— INSTRUCTIONS TO FOLLOW —
Answer these questions using the passage on a car collision below.
1. What was the writer going through when the old parenting articles turned up?
2. How many cars were involved in the collision?
3. For about how long did traffic around the shopping center back up?

— QUOTED PASSAGE —
========================================================================

This weekend, I was going through old boxes and landed on some parenting articles I had written years ago for caregivers of young children. As I read a particular piece once again, I began to think that uncovering this article at this time in my life was, most likely, divine intervention. As a parent, wife, professional, caregiver, friend, and neighbor who is navigating a pandemic, I don’t always get it right. This article (copied below) served as a reset button for me when I needed it most and I hope that it may be of use to you or someone that you love.


Mama BearLast weekend, my son and I were involved in an automobile collision, and I have spent a great deal of time this week in the healing process, both mentally and physically. Though neither of us had visible injuries, the shock, pain, and stress which inevitably come from accidents such as this one can leave lasting marks. One, in particular, left quite an impact.

The accident occurred on a Sunday afternoon near a local park and shopping center. As a result of the 4-car collision, traffic around the shopping center backed up for close to an hour while emergency responders arrived to assess the scene. One of the drivers involved required ambulance assistance. While they were placing him on a stretcher, I noticed a father and his son stalled several feet away from the entrance to the park. The son was dressed in athletic gear, apparently on his way to practice at a nearby field. Over time, I noticed the father become agitated with the police officers for holding up traffic, and he began complaining about the situation. Gradually, his complaints grew more vocal, hurling insults at those patiently managing the scene. Someone on site then advised the father to calm down, reminding him that people were hurt, and the first responders needed time to do their careful work. With his young son sitting beside him in the car, the father then yelled back at the man. He grew more impatient, vented some more, and then told his son to just get out of the car and walk over to the fields, where he would meet him as soon as the traffic moved.

========================================================================

(Stored data entries)
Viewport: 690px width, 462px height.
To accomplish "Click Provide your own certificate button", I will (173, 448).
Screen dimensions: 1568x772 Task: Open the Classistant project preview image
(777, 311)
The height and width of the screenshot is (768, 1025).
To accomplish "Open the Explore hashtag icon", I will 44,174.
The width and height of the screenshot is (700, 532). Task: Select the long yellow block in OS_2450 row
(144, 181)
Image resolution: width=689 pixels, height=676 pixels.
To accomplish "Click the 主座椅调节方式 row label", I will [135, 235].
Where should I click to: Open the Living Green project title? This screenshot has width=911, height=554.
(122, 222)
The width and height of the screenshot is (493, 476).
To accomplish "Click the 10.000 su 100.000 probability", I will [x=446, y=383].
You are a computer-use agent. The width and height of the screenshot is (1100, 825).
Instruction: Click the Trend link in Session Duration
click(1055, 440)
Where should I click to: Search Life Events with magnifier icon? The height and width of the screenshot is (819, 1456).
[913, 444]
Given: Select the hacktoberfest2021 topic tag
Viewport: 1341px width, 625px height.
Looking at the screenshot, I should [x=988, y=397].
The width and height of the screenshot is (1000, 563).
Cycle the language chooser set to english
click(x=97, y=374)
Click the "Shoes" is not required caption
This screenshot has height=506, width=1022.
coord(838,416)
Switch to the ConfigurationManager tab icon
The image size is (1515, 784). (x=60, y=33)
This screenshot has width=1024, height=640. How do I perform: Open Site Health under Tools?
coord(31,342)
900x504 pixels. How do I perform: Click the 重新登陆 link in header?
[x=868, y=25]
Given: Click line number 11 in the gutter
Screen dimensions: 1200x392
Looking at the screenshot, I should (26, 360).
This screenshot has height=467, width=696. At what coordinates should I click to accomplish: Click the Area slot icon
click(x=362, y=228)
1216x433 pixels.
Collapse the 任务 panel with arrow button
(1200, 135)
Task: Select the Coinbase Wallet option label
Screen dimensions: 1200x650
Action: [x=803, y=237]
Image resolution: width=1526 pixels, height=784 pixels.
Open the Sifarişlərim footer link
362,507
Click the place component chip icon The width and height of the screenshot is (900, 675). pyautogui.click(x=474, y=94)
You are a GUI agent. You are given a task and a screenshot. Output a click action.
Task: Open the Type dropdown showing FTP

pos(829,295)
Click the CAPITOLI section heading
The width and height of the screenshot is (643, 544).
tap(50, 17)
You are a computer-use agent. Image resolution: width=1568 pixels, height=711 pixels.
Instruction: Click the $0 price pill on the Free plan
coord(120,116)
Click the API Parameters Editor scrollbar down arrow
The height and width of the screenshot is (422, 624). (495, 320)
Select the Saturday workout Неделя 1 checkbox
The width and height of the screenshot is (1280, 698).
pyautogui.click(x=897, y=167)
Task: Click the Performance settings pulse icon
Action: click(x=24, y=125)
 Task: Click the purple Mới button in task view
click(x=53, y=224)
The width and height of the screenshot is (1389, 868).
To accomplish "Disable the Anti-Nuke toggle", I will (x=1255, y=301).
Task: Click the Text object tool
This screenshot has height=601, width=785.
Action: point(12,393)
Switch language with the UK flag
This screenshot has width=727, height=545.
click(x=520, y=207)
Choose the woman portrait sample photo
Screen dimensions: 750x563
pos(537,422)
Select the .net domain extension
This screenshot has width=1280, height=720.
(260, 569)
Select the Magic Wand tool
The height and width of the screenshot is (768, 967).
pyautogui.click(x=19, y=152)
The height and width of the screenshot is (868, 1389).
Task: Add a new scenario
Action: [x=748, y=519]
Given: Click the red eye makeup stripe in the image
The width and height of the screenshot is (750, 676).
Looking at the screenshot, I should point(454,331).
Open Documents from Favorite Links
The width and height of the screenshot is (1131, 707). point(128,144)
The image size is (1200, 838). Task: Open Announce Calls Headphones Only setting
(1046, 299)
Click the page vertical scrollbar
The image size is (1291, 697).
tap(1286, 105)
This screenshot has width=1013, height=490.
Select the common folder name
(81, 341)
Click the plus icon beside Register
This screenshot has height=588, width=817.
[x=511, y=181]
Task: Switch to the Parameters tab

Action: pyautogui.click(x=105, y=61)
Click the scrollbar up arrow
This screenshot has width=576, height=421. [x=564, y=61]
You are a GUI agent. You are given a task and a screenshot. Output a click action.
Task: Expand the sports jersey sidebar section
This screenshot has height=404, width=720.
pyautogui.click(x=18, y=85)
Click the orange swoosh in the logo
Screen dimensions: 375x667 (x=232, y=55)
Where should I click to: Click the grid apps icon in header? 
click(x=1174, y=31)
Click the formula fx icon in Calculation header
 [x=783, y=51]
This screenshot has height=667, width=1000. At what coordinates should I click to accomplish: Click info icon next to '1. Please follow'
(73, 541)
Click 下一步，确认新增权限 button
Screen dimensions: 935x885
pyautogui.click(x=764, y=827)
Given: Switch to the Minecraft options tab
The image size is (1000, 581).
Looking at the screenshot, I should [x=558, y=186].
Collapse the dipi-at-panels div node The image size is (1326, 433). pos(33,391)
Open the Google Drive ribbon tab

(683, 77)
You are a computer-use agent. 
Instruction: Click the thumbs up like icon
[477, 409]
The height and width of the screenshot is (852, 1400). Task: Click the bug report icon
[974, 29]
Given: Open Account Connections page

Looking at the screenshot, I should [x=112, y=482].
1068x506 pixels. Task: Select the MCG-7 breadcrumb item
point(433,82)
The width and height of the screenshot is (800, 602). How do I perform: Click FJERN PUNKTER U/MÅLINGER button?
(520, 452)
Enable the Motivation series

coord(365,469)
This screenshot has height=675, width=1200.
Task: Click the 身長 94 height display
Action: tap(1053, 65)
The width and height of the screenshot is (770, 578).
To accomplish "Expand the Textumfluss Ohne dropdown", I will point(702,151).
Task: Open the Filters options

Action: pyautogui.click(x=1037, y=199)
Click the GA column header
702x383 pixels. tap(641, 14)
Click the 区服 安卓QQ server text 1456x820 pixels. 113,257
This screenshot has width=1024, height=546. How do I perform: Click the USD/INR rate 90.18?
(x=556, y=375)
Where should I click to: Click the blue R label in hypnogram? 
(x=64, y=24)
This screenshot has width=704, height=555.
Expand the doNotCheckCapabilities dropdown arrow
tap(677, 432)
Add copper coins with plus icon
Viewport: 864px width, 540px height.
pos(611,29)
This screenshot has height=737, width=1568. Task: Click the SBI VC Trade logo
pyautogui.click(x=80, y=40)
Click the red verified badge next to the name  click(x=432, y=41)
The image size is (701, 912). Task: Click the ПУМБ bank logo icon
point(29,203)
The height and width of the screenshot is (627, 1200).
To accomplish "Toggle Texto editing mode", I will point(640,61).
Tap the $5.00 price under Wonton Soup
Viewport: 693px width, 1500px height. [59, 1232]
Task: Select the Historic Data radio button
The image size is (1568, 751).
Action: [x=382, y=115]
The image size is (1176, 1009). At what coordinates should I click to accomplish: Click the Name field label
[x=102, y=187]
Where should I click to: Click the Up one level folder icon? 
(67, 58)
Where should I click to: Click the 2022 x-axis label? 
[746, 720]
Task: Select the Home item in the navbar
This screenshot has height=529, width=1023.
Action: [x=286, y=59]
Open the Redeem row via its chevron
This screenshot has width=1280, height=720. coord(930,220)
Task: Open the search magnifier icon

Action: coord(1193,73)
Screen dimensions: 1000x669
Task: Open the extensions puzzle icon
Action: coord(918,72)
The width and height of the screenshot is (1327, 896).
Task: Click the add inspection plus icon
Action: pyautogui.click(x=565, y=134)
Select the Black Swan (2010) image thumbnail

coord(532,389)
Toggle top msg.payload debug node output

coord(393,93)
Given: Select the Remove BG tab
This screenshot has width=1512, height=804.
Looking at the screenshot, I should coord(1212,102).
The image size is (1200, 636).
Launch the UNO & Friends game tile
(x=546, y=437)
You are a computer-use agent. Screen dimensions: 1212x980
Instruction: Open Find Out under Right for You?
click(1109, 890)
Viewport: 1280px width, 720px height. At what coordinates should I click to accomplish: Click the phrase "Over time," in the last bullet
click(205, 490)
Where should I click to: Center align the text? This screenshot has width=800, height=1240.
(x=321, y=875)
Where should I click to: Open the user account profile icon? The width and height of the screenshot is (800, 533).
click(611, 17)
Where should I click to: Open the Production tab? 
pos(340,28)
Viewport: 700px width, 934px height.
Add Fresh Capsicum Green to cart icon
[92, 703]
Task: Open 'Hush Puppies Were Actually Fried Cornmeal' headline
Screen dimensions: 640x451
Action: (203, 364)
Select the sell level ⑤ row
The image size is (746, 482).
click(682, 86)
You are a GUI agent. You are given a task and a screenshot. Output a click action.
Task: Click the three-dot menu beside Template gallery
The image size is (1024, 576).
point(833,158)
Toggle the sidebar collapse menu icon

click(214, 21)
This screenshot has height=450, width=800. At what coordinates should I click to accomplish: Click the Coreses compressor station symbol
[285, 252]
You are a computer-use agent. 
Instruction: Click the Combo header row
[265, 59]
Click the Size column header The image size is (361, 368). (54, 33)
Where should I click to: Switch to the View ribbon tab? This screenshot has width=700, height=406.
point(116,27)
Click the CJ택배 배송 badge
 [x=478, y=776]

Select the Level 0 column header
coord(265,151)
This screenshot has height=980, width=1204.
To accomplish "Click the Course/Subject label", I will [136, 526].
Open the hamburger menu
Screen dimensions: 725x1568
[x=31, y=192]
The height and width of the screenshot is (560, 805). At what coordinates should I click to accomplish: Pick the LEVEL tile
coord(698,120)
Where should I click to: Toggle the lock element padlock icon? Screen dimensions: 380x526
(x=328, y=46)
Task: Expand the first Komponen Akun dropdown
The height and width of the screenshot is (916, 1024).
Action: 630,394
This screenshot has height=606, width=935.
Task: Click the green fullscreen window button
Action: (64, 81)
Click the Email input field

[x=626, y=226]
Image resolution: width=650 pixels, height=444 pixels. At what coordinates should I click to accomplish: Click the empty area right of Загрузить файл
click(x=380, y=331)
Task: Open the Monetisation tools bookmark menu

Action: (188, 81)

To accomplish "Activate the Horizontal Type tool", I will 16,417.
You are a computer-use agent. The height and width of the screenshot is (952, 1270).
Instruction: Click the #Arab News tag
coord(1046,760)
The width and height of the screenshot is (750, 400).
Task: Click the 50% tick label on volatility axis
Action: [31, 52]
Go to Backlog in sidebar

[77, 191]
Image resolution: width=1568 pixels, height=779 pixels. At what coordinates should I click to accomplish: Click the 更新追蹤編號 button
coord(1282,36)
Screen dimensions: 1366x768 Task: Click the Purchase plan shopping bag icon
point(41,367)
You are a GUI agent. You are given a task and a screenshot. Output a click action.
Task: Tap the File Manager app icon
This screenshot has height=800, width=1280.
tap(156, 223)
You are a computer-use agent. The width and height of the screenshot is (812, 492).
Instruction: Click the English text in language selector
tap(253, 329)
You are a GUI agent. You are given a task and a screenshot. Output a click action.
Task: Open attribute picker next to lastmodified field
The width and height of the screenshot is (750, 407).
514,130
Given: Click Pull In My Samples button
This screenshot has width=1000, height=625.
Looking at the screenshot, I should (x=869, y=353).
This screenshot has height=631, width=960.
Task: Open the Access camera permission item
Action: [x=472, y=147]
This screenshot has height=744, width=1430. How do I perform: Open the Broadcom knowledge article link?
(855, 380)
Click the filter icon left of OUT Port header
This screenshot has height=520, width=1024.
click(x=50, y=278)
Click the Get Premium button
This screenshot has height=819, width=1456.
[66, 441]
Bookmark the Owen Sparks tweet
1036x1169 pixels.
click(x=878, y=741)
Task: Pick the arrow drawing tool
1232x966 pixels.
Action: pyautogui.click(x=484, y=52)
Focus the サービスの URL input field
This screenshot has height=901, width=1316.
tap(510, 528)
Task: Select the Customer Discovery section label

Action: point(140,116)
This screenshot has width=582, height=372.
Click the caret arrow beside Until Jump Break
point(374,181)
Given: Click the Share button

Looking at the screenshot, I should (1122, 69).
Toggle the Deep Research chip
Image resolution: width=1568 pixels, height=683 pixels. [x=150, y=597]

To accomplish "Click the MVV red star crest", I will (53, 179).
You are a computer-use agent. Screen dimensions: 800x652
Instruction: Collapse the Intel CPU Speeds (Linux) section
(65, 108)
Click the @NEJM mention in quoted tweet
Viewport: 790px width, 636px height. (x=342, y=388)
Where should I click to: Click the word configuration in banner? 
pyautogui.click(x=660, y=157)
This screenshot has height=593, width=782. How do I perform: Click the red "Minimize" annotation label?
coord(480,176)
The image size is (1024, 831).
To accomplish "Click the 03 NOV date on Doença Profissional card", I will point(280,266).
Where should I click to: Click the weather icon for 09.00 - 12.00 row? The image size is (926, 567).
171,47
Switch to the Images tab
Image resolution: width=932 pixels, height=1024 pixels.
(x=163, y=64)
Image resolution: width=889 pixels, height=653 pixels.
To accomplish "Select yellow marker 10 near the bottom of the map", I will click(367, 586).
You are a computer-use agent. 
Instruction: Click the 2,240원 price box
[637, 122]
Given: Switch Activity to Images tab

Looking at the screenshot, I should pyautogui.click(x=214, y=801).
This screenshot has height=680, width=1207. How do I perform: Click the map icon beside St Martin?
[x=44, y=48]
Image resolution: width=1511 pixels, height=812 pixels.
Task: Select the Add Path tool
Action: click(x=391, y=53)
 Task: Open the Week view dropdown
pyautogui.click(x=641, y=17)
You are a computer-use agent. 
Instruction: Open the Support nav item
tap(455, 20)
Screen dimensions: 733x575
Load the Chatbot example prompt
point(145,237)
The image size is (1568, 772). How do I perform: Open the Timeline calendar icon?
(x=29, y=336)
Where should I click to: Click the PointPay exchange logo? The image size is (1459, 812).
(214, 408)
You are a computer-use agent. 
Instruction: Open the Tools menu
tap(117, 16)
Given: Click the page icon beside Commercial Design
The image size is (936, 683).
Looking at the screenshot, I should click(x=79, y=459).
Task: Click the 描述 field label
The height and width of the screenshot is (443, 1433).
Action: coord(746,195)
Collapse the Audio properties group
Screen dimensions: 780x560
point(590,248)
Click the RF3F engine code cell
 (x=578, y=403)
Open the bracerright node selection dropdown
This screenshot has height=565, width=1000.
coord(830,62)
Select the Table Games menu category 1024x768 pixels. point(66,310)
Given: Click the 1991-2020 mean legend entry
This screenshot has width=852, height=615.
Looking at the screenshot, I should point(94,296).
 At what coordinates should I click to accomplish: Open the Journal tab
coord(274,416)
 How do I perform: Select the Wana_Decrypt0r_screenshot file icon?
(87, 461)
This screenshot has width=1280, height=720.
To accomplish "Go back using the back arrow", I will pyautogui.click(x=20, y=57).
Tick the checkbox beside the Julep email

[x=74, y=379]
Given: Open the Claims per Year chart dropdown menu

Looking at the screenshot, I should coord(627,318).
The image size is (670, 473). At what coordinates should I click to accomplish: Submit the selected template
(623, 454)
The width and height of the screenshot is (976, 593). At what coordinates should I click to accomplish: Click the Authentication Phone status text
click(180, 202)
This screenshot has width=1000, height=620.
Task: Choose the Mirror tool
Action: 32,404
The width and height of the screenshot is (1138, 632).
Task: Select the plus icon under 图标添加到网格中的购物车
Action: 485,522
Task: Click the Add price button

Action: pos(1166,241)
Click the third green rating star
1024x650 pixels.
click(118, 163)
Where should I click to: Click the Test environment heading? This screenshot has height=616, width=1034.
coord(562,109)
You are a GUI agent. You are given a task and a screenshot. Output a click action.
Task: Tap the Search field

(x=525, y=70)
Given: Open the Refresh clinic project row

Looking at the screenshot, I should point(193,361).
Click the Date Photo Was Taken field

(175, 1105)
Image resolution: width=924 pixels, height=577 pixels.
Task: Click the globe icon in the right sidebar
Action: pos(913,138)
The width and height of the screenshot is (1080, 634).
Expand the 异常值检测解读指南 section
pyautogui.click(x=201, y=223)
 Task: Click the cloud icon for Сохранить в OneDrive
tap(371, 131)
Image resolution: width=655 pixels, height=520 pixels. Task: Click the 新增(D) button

========================================================================

— ANSWER FOR THIS EXERCISE —
1. Old boxes.
2. Four.
3. Close to an hour.